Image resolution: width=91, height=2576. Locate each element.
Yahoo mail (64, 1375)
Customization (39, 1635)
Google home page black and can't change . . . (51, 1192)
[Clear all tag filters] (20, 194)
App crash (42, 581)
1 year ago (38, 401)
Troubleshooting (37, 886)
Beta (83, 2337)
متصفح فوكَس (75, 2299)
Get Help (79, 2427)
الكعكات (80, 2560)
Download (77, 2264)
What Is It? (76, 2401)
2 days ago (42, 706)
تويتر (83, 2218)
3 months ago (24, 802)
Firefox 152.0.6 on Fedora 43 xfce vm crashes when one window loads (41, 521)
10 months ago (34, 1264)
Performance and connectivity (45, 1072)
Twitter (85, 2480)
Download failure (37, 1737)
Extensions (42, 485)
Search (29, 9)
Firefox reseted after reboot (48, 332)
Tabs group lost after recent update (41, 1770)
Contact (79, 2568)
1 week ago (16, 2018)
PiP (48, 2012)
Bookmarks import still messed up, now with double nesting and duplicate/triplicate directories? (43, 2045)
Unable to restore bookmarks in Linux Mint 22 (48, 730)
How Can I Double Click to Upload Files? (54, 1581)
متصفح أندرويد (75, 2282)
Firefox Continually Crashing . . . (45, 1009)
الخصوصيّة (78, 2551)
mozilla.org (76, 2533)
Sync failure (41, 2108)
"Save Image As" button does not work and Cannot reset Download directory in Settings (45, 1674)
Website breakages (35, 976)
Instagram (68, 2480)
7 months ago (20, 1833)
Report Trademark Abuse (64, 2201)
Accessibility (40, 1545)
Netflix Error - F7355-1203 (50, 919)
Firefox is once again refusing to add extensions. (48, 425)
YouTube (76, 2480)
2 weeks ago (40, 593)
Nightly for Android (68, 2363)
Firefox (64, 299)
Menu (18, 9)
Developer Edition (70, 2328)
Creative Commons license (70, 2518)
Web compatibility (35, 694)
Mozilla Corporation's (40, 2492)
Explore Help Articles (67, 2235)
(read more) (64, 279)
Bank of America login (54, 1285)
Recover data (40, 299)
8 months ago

- [Prompt]
Please state how many lines of the entries above include the string "Download", giving the number and nothing more.

- [Solved exercise]
3